# THINGS TO DO
• A. Translate the following sentence from the thermodynamics passage into Spanish: "Energy can never be created or destroyed, so if there is no transfer across the boundary, there is no change."
• B. Starting at the first line of the records and ending at the line that contains "pos(1057,112)", both included, rewrite only those lines with the requests kept. In the answers, multiply each coordinate value by 2.55 and round it to a whole number, rounding halves up.

# PASSAGE PROVIDED
Beware: There is a widespread misconception that E is “naturally” (or necessarily) expressed in terms of V and S, while H is “naturally” (or necessarily) expressed in terms of P and S, and so on for F(V,T) and G(P,S). To get an idea of how widespread this misconception is, see reference 34 and references therein. Alas, there are no good reasons for such restrictions on the choice of variables.

These restrictions may be a crude attempt to solve the problems caused by taking shortcuts with the notation for partial derivatives. However, the restrictions are neither necessary nor sufficient to solve the problems. One key requirement for staying out of trouble is to always specify the direction when writing a partial derivative. That is, do not leave off the “at constant X” when writing the partial derivative at constant X. See section 6.5 and reference 2 for more on this.

Subject to some significant restrictions, you can derive a notion of conservation of enthalpy. Specifically, this is restricted to conditions of constant pressure, plus some additional technical restrictions. See reference 24. (This stands in contrast to energy, which obeys a strict local conservation law without restrictions.) If the pressure is changing, the safest procedure is to keep track of the pressure and volume, apply the energy conservation law, and then calculate the enthalpy from the definition (equation 64) if desired.

13.7  Yet More Transformations

Starting from equation 39 there is another whole family of Legendre transformations involving µN.

14  Adiabatic Processes

The word adiabatic is another term that suffers from multiple inconsistent meanings. The situation is summarized in figure 31.

adiabatic
Figure 31: Multiple Definitions of Adiabatic
  1. Some thoughtful experts use “adiabatic” to denote a process where no entropy is transferred across the boundary of the region of interest. This was probably the original meaning, according to several lines of evidence, including the Greek etymology: α + δια + βατoς = not passing across. As a corollary, we conclude the entropy of the region does not decrease.
  2. Other thoughtful experts refer to the adiabatic approximation (in contrast to the sudden approximation) to describe a perturbation carried out sufficiently gently that each initial state can be identified with a corresponding final state, and the occupation number of each state is preserved during the process. As a corollarly, we conclude that the entropy of the region does not change.
  3. Dictionaries and textbooks commonly define “adiabatic” to mean no flow of entropy across the boundary and no creation of entropy.

In the dream-world where only reversible processes need be considered, definitions (1) and (2) are equivalent, but that’s not much help to us in the real world.

Also note that when discussing energy, the corresponding ambiguity cannot arise. Energy can never be created or destroyed, so if there is no transfer across the boundary, there is no change.

As an example where the first definition (no flow) applies, but the second definition (occupation numbers preserved) does not, see reference 35. It speaks of an irreversible adiabatic process, which makes sense in context, but is clearly inconsistent with the second meaning. This is represented by point (1) in the figure.

(Stored data)
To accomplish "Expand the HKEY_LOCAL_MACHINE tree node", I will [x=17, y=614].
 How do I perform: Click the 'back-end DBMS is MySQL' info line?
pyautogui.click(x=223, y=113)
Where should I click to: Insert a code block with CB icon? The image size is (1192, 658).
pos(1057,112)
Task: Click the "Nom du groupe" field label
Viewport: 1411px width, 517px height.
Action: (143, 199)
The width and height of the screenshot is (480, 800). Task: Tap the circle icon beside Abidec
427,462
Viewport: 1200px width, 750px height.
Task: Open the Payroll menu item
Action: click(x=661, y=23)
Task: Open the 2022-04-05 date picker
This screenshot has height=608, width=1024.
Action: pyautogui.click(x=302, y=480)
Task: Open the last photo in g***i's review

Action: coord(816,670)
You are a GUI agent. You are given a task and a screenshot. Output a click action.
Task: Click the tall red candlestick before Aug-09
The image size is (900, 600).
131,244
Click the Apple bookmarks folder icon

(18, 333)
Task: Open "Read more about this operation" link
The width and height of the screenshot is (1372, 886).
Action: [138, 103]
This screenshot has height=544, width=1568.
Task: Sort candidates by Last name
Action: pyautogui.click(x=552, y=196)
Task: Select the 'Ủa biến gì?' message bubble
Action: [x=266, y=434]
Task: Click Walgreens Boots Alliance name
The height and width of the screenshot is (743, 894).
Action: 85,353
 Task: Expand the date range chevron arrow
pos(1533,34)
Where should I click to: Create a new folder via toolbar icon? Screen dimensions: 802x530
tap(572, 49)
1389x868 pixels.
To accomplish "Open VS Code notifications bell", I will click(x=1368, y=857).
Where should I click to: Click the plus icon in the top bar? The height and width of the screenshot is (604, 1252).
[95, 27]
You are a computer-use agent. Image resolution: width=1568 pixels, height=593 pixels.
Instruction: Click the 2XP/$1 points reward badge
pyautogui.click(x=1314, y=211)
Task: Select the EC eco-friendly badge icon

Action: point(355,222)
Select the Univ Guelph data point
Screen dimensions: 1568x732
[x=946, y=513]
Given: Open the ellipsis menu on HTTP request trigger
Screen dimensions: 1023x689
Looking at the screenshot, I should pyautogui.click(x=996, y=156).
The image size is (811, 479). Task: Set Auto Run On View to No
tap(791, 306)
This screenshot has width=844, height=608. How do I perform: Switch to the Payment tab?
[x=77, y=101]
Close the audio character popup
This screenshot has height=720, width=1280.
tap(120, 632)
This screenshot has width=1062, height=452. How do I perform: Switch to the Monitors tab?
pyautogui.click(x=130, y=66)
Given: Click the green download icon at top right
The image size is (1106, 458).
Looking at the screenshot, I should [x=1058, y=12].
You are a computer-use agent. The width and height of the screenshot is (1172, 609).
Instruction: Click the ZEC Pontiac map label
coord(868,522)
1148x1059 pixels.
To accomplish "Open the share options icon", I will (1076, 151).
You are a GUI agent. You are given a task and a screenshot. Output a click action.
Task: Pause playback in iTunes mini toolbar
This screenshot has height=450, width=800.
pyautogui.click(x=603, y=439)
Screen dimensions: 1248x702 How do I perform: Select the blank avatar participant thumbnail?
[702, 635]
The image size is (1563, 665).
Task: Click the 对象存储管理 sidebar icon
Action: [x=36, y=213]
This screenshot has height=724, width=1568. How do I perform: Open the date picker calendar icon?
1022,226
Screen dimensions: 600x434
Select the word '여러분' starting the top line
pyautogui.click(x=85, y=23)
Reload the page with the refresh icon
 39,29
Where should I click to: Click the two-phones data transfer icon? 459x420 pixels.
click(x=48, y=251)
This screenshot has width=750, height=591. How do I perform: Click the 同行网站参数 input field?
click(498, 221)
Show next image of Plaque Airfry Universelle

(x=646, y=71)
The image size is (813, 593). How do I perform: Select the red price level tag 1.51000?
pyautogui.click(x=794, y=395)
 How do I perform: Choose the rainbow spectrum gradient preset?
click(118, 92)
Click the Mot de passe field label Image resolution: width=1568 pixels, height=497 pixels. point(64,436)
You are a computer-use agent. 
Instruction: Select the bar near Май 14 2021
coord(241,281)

# TASK-BY-TASK OUTPUTS
• A. La energía nunca puede crearse ni destruirse, por lo que, si no hay transferencia a través de la frontera, no hay cambio.

• B.
To accomplish "Expand the HKEY_LOCAL_MACHINE tree node", I will [x=43, y=1566].
 How do I perform: Click the 'back-end DBMS is MySQL' info line?
pyautogui.click(x=569, y=288)
Where should I click to: Insert a code block with CB icon? The image size is (1192, 658).
pos(2695,286)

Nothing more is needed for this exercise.